The form of the building is rectangular. Neither wood nor iron have been employed in its construction. It is arched throughout, and its four sides stand exactly in the direction of the four cardinal points of the horizon. Although its elevation is eighty-five feet, it comprises but two stories, terminated by a flat roof, whence you command a fine view of Paris. You ascend thither by a winding staircase which has a hollow newel. This staircase, consisting of three hundred and sixty steps, extends downward to a similar depth of eighty-five feet, and forms a sort of well, at the bottom of which you can perceive the light. From this well have been observed the different degrees of acceleration in the descent of bodies.

The subterraneous vaults have served for meteorological experiments. In one of them water is seen to petrify on filtering through the rock above. They lead to near fifty streets or passages, formed by quarries excavated in procuring the stones with which great part of the city of Paris is constructed.

Previously to the year 1777, churches, palaces, whole streets of houses, and the public highway of several quarters of Paris and its environs, were on the point of being swallowed up in gulfs no less vast in depth than in extent. Since then, considerable works have been undertaken to consolidate these subterraneous caverns, and fill up the void, equally dangerous, occasioned by the working of the plaster-quarries.

An accident of a very alarming nature, which happened in the Rue d'Enfer in the year 1774; and another, at Montmenil, in 1778, shewed the necessity of expediting these operations, which were followed up with great activity from 1777 to 1789, when their progress was relaxed from the circumstances of the times. These quarries are far more extensive than is commonly imagined. In the department of the Seine alone, they extend under all the south part of Paris, and the roads, plains, and communes, to the distance of several leagues round the circumference of this city. Their roof, with the edifices standing on the soil that covers it, is either supported by walls recently built under the foundation of those edifices, or by pillars constructed at different periods in several places. The government is at the expense of providing for the safety of the streets, highways, and public buildings, but that of propping under-ground all private habitations must be defrayed by the proprietor. These ancient quarries had been much neglected, and the means of visiting them was equally dangerous and inconvenient. At present, every precaution is taken to insure the safety of the persons employed in them, as well as the stability of their roof; and for the better superintendance of all the subterraneous constructions of Paris, galleries of communication have been formed of sufficient width to admit the free passage of materials necessary for keeping them in repair.

Given information:
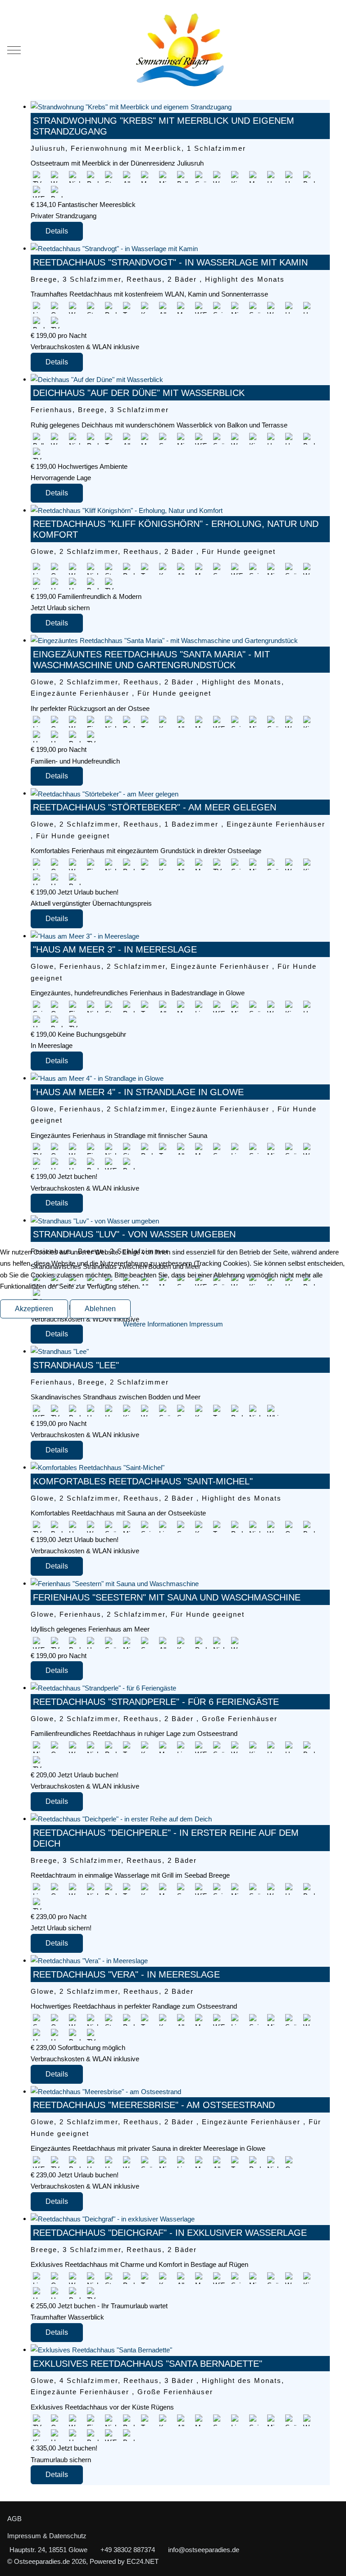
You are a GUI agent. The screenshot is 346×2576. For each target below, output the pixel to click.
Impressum (206, 1324)
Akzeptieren (34, 1309)
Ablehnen (100, 1309)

Tasks to perform:
1/ In the account of the Paris quarries, who must pay for propping up private habitations underground?
2/ Continue the account of the Paris quarries from its final sentence.

Responses to the exercise:
1/ The proprietor

2/
Let us now find our way out of these labyrinths, and reascending to the surface of the soil, pursue our examination of the Observatory.

In a large room on the first floor is traced the meridian line, which divides this building into two parts. Thence, being extended to the south and north, it crosses France from Colieure to Dunkirk.

On the pavement of one of the rooms is engraved a universal circular map, by CHAZELLES and SÉDILLAN. Another room is called the Salle aux secrets, because on applying the mouth to the groove of a pilaster, and whispering, a person placed at the opposite pilaster hears what is said, while those in the middle of the room, hear nothing. This phenomenon, the cause of which has been so often explained, must be common to all buildings constructed in this manner.

In speaking of the Champ de Mars, I mentioned that LALANDE obtained the construction of an Observatory at the ci-devant École Militaire. Since 1789, he and his nephew have discovered fifty thousand stars; an immense labour, the greater part of them being telescopic and invisible to the naked eye. Of this number, he has already classed thirty thousand.

The CASSINIS had neglected the Observatory in Paris; but when LALANDE was director of this establishment, he obtained from BONAPARTE good instruments of every description and of the largest dimensions. These have been executed by the first artists, who, with the greatest intelligence, have put in practice all the means of improvement which we owe to the fortunate discoveries of the eighteenth century. Of course, it is now as well provided as that of Greenwich. MÉCHAIN, the present director, and BOUVARD, his associate, are extremely assiduous in their astronomical labours.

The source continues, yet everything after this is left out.